**What is needed:** Without skipping or changing anything, print all the entries.

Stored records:
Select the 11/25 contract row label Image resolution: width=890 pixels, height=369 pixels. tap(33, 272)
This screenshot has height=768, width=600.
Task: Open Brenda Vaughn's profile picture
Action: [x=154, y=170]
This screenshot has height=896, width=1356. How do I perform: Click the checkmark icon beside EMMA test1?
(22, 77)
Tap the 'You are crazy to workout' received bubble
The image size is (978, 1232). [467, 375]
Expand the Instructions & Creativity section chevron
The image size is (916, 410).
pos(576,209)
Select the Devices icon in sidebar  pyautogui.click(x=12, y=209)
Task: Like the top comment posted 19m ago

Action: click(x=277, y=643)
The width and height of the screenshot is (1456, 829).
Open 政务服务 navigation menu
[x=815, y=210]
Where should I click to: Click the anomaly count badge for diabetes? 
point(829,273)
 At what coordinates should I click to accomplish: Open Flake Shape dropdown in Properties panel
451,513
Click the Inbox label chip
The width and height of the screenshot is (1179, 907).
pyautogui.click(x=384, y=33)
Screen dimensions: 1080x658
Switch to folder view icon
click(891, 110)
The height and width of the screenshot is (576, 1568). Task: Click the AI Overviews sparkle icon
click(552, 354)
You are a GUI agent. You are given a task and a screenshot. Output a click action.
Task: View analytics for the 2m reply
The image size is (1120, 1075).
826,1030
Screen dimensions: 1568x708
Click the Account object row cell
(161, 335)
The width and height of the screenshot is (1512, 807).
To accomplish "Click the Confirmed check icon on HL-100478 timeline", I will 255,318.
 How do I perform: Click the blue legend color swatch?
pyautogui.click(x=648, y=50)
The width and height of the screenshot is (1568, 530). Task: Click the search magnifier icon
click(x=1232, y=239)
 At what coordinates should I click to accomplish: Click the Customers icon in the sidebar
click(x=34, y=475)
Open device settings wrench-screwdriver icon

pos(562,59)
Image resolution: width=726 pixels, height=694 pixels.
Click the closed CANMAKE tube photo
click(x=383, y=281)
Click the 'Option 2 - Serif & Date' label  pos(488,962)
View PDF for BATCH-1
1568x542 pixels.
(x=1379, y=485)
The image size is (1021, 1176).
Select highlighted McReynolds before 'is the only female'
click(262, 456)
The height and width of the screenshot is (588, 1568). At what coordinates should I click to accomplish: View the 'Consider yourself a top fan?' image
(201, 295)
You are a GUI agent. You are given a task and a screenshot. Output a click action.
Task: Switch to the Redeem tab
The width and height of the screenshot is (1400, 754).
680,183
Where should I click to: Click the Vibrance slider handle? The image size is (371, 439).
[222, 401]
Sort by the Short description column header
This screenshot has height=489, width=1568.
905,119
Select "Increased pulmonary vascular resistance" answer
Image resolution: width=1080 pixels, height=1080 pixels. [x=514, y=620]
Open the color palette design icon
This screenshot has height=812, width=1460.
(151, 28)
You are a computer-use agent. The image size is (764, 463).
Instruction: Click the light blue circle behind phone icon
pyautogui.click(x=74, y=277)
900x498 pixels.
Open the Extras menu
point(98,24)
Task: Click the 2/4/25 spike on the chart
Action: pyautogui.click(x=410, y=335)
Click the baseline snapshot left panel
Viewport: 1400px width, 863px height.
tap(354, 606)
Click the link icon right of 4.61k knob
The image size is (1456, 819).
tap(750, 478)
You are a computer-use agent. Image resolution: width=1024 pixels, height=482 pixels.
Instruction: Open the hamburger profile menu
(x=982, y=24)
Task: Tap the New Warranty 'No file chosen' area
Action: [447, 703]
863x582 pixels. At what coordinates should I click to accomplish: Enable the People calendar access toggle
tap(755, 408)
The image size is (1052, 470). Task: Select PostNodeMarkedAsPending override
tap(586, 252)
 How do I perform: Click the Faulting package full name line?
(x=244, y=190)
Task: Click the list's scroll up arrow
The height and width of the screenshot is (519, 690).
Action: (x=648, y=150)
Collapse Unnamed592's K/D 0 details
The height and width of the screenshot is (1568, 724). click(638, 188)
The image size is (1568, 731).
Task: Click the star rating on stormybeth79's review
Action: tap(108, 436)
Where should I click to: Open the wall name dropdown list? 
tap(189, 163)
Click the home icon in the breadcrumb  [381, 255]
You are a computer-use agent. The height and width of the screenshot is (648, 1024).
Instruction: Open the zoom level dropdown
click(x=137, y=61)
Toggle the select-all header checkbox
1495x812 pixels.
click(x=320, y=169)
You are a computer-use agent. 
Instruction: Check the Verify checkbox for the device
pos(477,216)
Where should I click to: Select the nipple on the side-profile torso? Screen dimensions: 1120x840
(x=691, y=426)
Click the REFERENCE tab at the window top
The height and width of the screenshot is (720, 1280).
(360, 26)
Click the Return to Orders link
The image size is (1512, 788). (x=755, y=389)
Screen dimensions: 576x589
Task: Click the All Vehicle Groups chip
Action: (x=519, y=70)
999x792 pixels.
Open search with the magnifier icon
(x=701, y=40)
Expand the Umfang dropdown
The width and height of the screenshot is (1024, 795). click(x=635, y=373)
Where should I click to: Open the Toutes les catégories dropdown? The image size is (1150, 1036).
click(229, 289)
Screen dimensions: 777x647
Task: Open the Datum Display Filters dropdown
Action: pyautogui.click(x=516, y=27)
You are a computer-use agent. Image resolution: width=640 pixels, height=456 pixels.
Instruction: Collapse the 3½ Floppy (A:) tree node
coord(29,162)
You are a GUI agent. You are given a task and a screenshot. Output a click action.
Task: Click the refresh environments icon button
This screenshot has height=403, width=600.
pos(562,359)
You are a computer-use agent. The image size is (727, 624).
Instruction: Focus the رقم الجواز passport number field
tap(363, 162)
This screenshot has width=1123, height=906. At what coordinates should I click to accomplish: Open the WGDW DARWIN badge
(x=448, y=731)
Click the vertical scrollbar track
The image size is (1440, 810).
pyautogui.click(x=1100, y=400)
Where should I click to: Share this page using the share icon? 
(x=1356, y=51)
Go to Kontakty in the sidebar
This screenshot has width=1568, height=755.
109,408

**Solution to the problem:**
Select the 11/25 contract row label Image resolution: width=890 pixels, height=369 pixels. tap(33, 272)
This screenshot has height=768, width=600.
Task: Open Brenda Vaughn's profile picture
Action: [x=154, y=170]
This screenshot has height=896, width=1356. How do I perform: Click the checkmark icon beside EMMA test1?
(22, 77)
Tap the 'You are crazy to workout' received bubble
The image size is (978, 1232). [467, 375]
Expand the Instructions & Creativity section chevron
The image size is (916, 410).
pos(576,209)
Select the Devices icon in sidebar  pyautogui.click(x=12, y=209)
Task: Like the top comment posted 19m ago

Action: click(x=277, y=643)
The width and height of the screenshot is (1456, 829).
Open 政务服务 navigation menu
[x=815, y=210]
Where should I click to: Click the anomaly count badge for diabetes? 
point(829,273)
 At what coordinates should I click to accomplish: Open Flake Shape dropdown in Properties panel
451,513
Click the Inbox label chip
The width and height of the screenshot is (1179, 907).
pyautogui.click(x=384, y=33)
Screen dimensions: 1080x658
Switch to folder view icon
click(891, 110)
The height and width of the screenshot is (576, 1568). Task: Click the AI Overviews sparkle icon
click(552, 354)
You are a GUI agent. You are given a task and a screenshot. Output a click action.
Task: View analytics for the 2m reply
The image size is (1120, 1075).
826,1030
Screen dimensions: 1568x708
Click the Account object row cell
(161, 335)
The width and height of the screenshot is (1512, 807).
To accomplish "Click the Confirmed check icon on HL-100478 timeline", I will 255,318.
 How do I perform: Click the blue legend color swatch?
pyautogui.click(x=648, y=50)
The width and height of the screenshot is (1568, 530). Task: Click the search magnifier icon
click(x=1232, y=239)
 At what coordinates should I click to accomplish: Click the Customers icon in the sidebar
click(x=34, y=475)
Open device settings wrench-screwdriver icon

pos(562,59)
Image resolution: width=726 pixels, height=694 pixels.
Click the closed CANMAKE tube photo
click(x=383, y=281)
Click the 'Option 2 - Serif & Date' label  pos(488,962)
View PDF for BATCH-1
1568x542 pixels.
(x=1379, y=485)
The image size is (1021, 1176).
Select highlighted McReynolds before 'is the only female'
click(262, 456)
The height and width of the screenshot is (588, 1568). At what coordinates should I click to accomplish: View the 'Consider yourself a top fan?' image
(201, 295)
You are a GUI agent. You are given a task and a screenshot. Output a click action.
Task: Switch to the Redeem tab
The width and height of the screenshot is (1400, 754).
680,183
Where should I click to: Click the Vibrance slider handle? The image size is (371, 439).
[222, 401]
Sort by the Short description column header
This screenshot has height=489, width=1568.
905,119
Select "Increased pulmonary vascular resistance" answer
Image resolution: width=1080 pixels, height=1080 pixels. [x=514, y=620]
Open the color palette design icon
This screenshot has height=812, width=1460.
(151, 28)
You are a computer-use agent. The image size is (764, 463).
Instruction: Click the light blue circle behind phone icon
pyautogui.click(x=74, y=277)
900x498 pixels.
Open the Extras menu
point(98,24)
Task: Click the 2/4/25 spike on the chart
Action: pyautogui.click(x=410, y=335)
Click the baseline snapshot left panel
Viewport: 1400px width, 863px height.
tap(354, 606)
Click the link icon right of 4.61k knob
The image size is (1456, 819).
tap(750, 478)
You are a computer-use agent. Image resolution: width=1024 pixels, height=482 pixels.
Instruction: Open the hamburger profile menu
(x=982, y=24)
Task: Tap the New Warranty 'No file chosen' area
Action: [447, 703]
863x582 pixels. At what coordinates should I click to accomplish: Enable the People calendar access toggle
tap(755, 408)
The image size is (1052, 470). Task: Select PostNodeMarkedAsPending override
tap(586, 252)
 How do I perform: Click the Faulting package full name line?
(x=244, y=190)
Task: Click the list's scroll up arrow
The height and width of the screenshot is (519, 690).
Action: (x=648, y=150)
Collapse Unnamed592's K/D 0 details
The height and width of the screenshot is (1568, 724). click(638, 188)
The image size is (1568, 731).
Task: Click the star rating on stormybeth79's review
Action: tap(108, 436)
Where should I click to: Open the wall name dropdown list? 
tap(189, 163)
Click the home icon in the breadcrumb  [381, 255]
You are a computer-use agent. The height and width of the screenshot is (648, 1024).
Instruction: Open the zoom level dropdown
click(x=137, y=61)
Toggle the select-all header checkbox
1495x812 pixels.
click(x=320, y=169)
You are a computer-use agent. 
Instruction: Check the Verify checkbox for the device
pos(477,216)
Where should I click to: Select the nipple on the side-profile torso? Screen dimensions: 1120x840
(x=691, y=426)
Click the REFERENCE tab at the window top
The height and width of the screenshot is (720, 1280).
(360, 26)
Click the Return to Orders link
The image size is (1512, 788). (x=755, y=389)
Screen dimensions: 576x589
Task: Click the All Vehicle Groups chip
Action: (x=519, y=70)
999x792 pixels.
Open search with the magnifier icon
(x=701, y=40)
Expand the Umfang dropdown
The width and height of the screenshot is (1024, 795). click(x=635, y=373)
Where should I click to: Open the Toutes les catégories dropdown? The image size is (1150, 1036).
click(229, 289)
Screen dimensions: 777x647
Task: Open the Datum Display Filters dropdown
Action: pyautogui.click(x=516, y=27)
You are a computer-use agent. Image resolution: width=640 pixels, height=456 pixels.
Instruction: Collapse the 3½ Floppy (A:) tree node
coord(29,162)
You are a GUI agent. You are given a task and a screenshot. Output a click action.
Task: Click the refresh environments icon button
This screenshot has height=403, width=600.
pos(562,359)
You are a computer-use agent. The image size is (727, 624).
Instruction: Focus the رقم الجواز passport number field
tap(363, 162)
This screenshot has width=1123, height=906. At what coordinates should I click to accomplish: Open the WGDW DARWIN badge
(x=448, y=731)
Click the vertical scrollbar track
The image size is (1440, 810).
pyautogui.click(x=1100, y=400)
Where should I click to: Share this page using the share icon? 
(x=1356, y=51)
Go to Kontakty in the sidebar
This screenshot has width=1568, height=755.
109,408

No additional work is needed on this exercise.